++++ TEKSTFRAGMENT ++++

Gemeente Laarbeek



Laarbeek kiest voor milieuvriendelijke bestrijding

Zoals elk voorjaar en in de zomer komt er op een aantal bomen bladluis voor. Deze luizen zorgen voor overlast omdat ze de kleverige stof honingdauw produceren. Deze zeer plakkerige honingdauw komt op de onder de bomen geparkeerde auto's terecht of op tafels en stoelen van een terras. Omdat er vaak onvoldoende natuurlijke vijanden zijn kan de bladluispopulatie zich erg snel uitbreiden, zodat het moeilijk wordt de overlast te beperken.

Een natuurlijke vijand van de bladluis is het lieveheersbeestje. Om de overlast van de bladluis op een milieuvriendelijke manier in te perken zal de gemeente komende week, net als de voorgaande jaren, (larven van) lieveheersbeestjes gaan uitzetten. De beestjes worden uitgezet in straten waar lindebomen staan omdat zich hier de grootste overlast van honingdauw voordoet.

++++ GETOONDE GEGEVENS ++++

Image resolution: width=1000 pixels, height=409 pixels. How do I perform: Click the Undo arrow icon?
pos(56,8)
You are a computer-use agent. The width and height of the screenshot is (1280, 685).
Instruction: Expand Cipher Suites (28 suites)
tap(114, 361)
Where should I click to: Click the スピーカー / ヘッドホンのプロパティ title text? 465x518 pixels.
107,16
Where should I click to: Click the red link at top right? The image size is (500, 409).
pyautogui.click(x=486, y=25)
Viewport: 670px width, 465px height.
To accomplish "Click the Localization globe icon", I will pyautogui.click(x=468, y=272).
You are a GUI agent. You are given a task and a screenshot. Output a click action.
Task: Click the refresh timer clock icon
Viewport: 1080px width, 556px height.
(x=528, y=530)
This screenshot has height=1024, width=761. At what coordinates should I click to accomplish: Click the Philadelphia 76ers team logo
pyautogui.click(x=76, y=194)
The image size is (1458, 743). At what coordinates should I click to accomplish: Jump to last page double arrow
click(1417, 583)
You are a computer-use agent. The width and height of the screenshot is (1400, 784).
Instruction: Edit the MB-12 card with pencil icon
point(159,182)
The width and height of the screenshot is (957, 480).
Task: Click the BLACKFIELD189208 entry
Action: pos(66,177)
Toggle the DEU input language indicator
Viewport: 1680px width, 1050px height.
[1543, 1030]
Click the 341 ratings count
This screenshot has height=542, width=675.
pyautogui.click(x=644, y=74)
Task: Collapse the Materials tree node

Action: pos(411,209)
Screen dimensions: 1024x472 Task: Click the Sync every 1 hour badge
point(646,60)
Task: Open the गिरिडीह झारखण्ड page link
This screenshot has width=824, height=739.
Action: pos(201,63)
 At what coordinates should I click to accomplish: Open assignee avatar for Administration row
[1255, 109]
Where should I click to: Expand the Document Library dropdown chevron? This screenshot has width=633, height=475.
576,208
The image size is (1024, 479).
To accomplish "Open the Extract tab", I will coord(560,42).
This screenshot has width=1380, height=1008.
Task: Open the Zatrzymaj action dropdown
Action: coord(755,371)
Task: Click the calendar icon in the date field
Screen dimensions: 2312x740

++++

**VRAGEN OVER MATERIAAL**
1) Beantwoord aan de hand van het tekstfragment over bladluisbestrijding in Laarbeek de volgende vragen:
(a) Welke stof produceren de bladluizen?
(b) Welk dier noemt de tekst als natuurlijke vijand van de bladluis?
(c) In welke straten worden de beestjes uitgezet?
2) Schrijf het tekstfragment over bladluisbestrijding in Laarbeek verder na de laatste zin.

**ANTWOORDEN OP OPDRACHTEN**
1)
(a) Honingdauw, een kleverige stof.
(b) Het lieveheersbeestje.
(c) In straten waar lindebomen staan.

2)
Tweestippelig lieveheersbeestje
Het soort lieveheersbeestje dat gebruikt wordt voor de biologische bestrijding van bladluis is het inheemse, tweestippelig lieveheersbeestje, de zogenaamde Adalia bipunctata. De reden van het uitzetten van een inheems lieveheersbeestje is dat er geen faunavervalsing kan optreden. Deze inheemse soort is aangepast aan het Nederlandse klimaat en kan uitstekend binnen ons ecosysteem leven en zich voortplanten. In 2002 is de Flora- en faunawet van kracht geworden. Hierin geldt een verbod op het uitzetten van dieren. Door het Ministerie van Landbouw, Natuurbeheer en Visserij is, met het oog op het belang van biologische bestrijding, echter een toelating gegeven voor een aantal biologische bestrijders, waaronder het tweestippelig lieveheersbeestje.